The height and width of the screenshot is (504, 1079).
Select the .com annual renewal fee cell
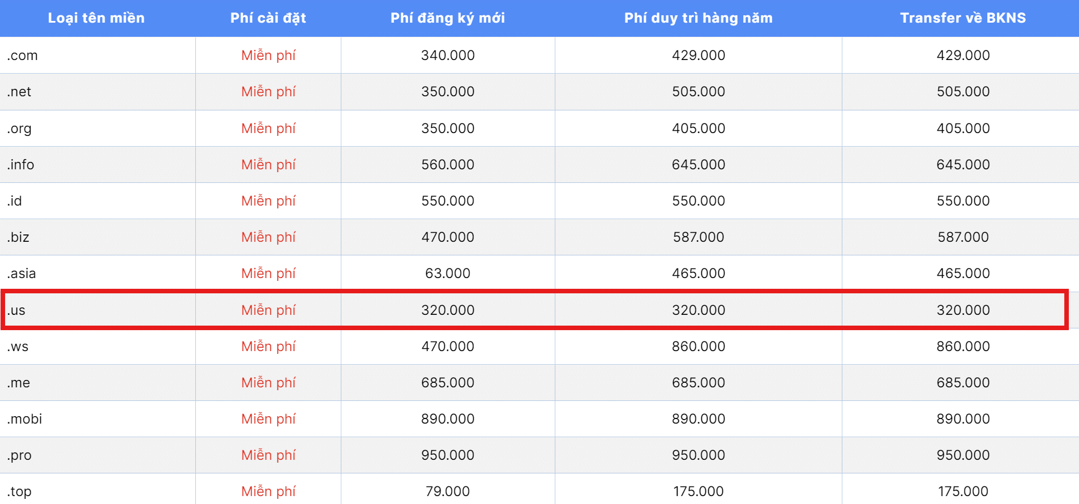pos(698,55)
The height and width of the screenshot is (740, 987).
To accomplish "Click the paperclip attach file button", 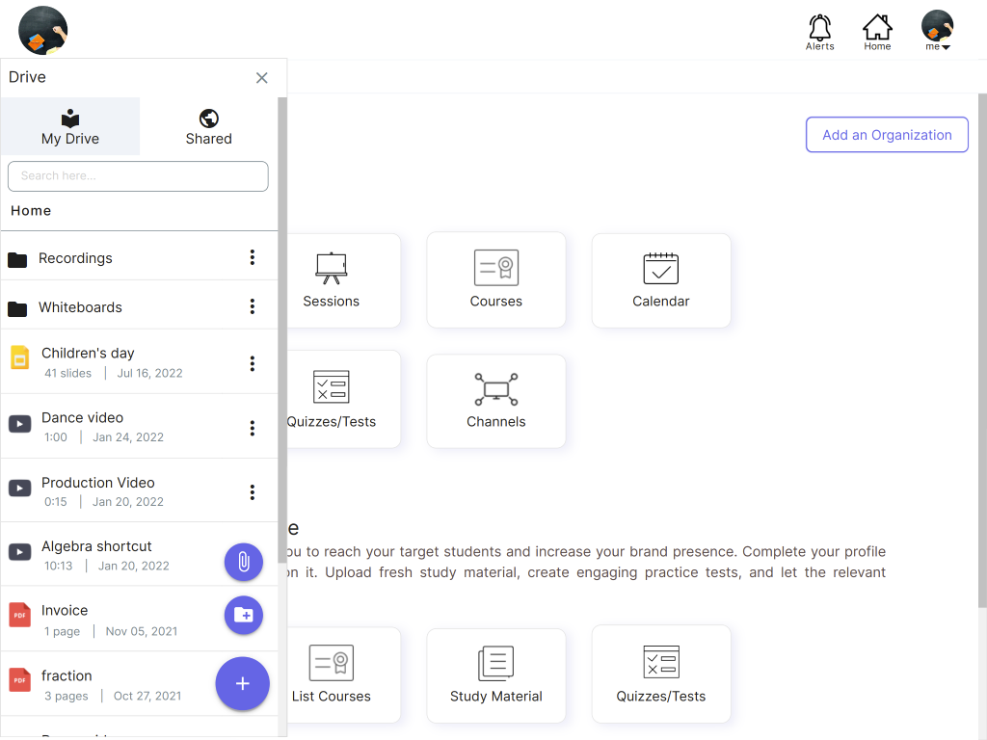I will 244,562.
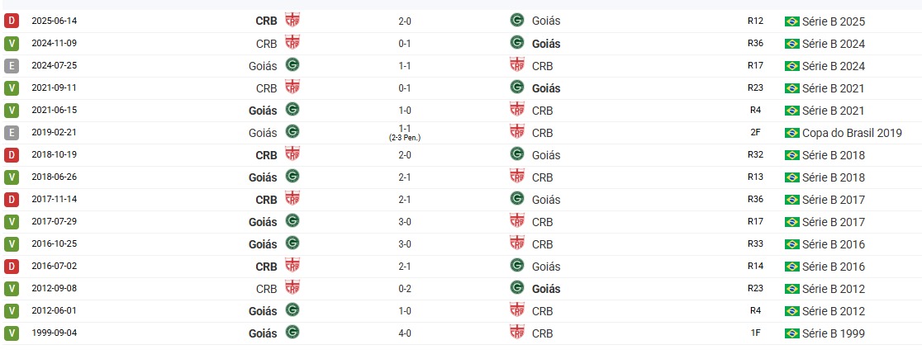Click the Brazil flag beside Copa do Brasil 2019

click(791, 132)
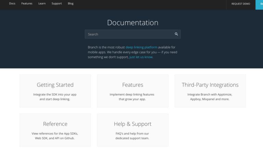Viewport: 263px width, 149px height.
Task: Click the REQUEST DEMO button
Action: click(x=241, y=4)

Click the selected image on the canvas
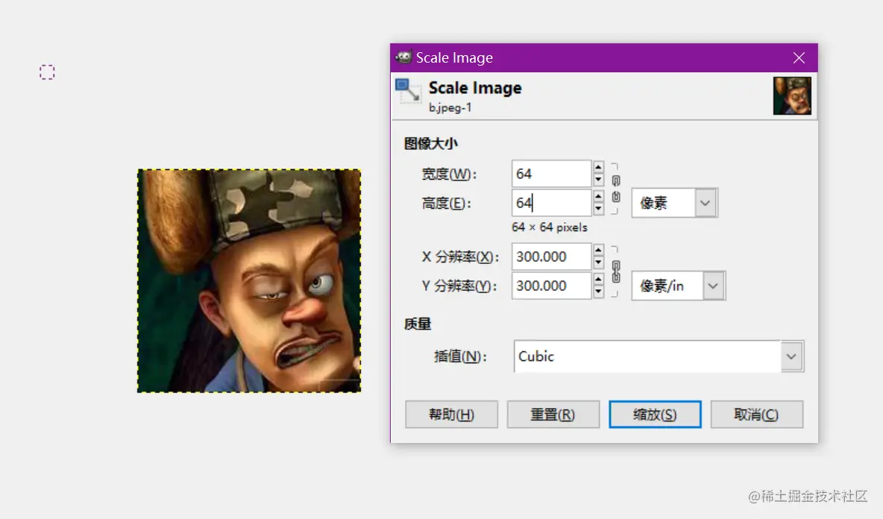coord(250,280)
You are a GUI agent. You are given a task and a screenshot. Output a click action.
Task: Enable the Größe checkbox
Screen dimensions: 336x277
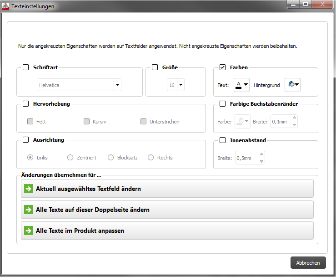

#####

Once the line containing "You are a GUI" is found, it and every line through the end of the records above should be output exactly, with no pictures.

▶ _Answer section_:
You are a GUI agent. You are given a task and a screenshot. Output a click action.
Task: Enable the Größe checkbox
Screen dimensions: 336x277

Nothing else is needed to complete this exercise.